Saved entries:
· · · · ·

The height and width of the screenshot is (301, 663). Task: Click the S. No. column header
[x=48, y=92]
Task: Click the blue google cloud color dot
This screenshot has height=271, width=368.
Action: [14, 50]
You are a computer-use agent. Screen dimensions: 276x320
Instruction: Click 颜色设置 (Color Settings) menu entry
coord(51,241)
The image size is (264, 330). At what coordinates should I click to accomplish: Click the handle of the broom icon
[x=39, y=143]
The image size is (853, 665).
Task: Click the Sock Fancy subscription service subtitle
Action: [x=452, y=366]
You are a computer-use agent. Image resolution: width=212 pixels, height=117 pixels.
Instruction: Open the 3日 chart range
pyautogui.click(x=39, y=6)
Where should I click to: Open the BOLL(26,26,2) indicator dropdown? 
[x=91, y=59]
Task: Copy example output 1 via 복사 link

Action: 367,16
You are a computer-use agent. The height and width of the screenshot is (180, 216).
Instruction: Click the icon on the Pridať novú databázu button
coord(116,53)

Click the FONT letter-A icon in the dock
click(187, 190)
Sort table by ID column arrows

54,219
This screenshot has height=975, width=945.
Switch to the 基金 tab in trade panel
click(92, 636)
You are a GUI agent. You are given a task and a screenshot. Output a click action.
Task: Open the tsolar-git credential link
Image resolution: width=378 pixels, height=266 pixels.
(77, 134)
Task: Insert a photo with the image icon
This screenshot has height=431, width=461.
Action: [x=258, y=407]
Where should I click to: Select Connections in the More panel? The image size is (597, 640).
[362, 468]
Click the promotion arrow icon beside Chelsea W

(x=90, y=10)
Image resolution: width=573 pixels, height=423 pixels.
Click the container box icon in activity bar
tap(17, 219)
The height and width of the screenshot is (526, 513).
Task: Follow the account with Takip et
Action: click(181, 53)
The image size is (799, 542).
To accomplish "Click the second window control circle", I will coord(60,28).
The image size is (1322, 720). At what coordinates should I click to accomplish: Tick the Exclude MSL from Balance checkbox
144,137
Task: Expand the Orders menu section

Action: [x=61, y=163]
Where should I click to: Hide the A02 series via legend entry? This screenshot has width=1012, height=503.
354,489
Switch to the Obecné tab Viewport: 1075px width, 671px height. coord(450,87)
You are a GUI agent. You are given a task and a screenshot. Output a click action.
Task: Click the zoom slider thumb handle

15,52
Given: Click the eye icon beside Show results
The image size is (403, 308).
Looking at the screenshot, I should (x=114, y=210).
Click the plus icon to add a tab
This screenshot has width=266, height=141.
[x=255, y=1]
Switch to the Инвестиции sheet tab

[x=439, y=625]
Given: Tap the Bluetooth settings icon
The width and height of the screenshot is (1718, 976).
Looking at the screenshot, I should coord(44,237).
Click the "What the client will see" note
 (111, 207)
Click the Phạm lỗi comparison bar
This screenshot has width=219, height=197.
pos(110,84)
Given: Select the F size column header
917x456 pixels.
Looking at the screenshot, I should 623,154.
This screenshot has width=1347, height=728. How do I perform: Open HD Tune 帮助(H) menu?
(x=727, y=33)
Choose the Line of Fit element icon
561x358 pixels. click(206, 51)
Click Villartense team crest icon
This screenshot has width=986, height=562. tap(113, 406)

· · · · ·

*WHAT THE EXERCISE ASKS*
Copy every record exactly, with nothing added or dropped.

*ANSWER TO THIS TASK*
The height and width of the screenshot is (301, 663). Task: Click the S. No. column header
[x=48, y=92]
Task: Click the blue google cloud color dot
This screenshot has height=271, width=368.
Action: [14, 50]
You are a computer-use agent. Screen dimensions: 276x320
Instruction: Click 颜色设置 (Color Settings) menu entry
coord(51,241)
The image size is (264, 330). At what coordinates should I click to accomplish: Click the handle of the broom icon
[x=39, y=143]
The image size is (853, 665).
Task: Click the Sock Fancy subscription service subtitle
Action: [x=452, y=366]
You are a computer-use agent. Image resolution: width=212 pixels, height=117 pixels.
Instruction: Open the 3日 chart range
pyautogui.click(x=39, y=6)
Where should I click to: Open the BOLL(26,26,2) indicator dropdown? 
[x=91, y=59]
Task: Copy example output 1 via 복사 link

Action: 367,16
You are a computer-use agent. The height and width of the screenshot is (180, 216).
Instruction: Click the icon on the Pridať novú databázu button
coord(116,53)

Click the FONT letter-A icon in the dock
click(187, 190)
Sort table by ID column arrows

54,219
This screenshot has height=975, width=945.
Switch to the 基金 tab in trade panel
click(92, 636)
You are a GUI agent. You are given a task and a screenshot. Output a click action.
Task: Open the tsolar-git credential link
Image resolution: width=378 pixels, height=266 pixels.
(77, 134)
Task: Insert a photo with the image icon
This screenshot has height=431, width=461.
Action: [x=258, y=407]
Where should I click to: Select Connections in the More panel? The image size is (597, 640).
[362, 468]
Click the promotion arrow icon beside Chelsea W

(x=90, y=10)
Image resolution: width=573 pixels, height=423 pixels.
Click the container box icon in activity bar
tap(17, 219)
The height and width of the screenshot is (526, 513).
Task: Follow the account with Takip et
Action: click(181, 53)
The image size is (799, 542).
To accomplish "Click the second window control circle", I will coord(60,28).
The image size is (1322, 720). At what coordinates should I click to accomplish: Tick the Exclude MSL from Balance checkbox
144,137
Task: Expand the Orders menu section

Action: [x=61, y=163]
Where should I click to: Hide the A02 series via legend entry? This screenshot has width=1012, height=503.
354,489
Switch to the Obecné tab Viewport: 1075px width, 671px height. coord(450,87)
You are a GUI agent. You are given a task and a screenshot. Output a click action.
Task: Click the zoom slider thumb handle

15,52
Given: Click the eye icon beside Show results
The image size is (403, 308).
Looking at the screenshot, I should (x=114, y=210).
Click the plus icon to add a tab
This screenshot has width=266, height=141.
[x=255, y=1]
Switch to the Инвестиции sheet tab

[x=439, y=625]
Given: Tap the Bluetooth settings icon
The width and height of the screenshot is (1718, 976).
Looking at the screenshot, I should coord(44,237).
Click the "What the client will see" note
 (111, 207)
Click the Phạm lỗi comparison bar
This screenshot has width=219, height=197.
pos(110,84)
Given: Select the F size column header
917x456 pixels.
Looking at the screenshot, I should 623,154.
This screenshot has width=1347, height=728. How do I perform: Open HD Tune 帮助(H) menu?
(x=727, y=33)
Choose the Line of Fit element icon
561x358 pixels. click(206, 51)
Click Villartense team crest icon
This screenshot has width=986, height=562. tap(113, 406)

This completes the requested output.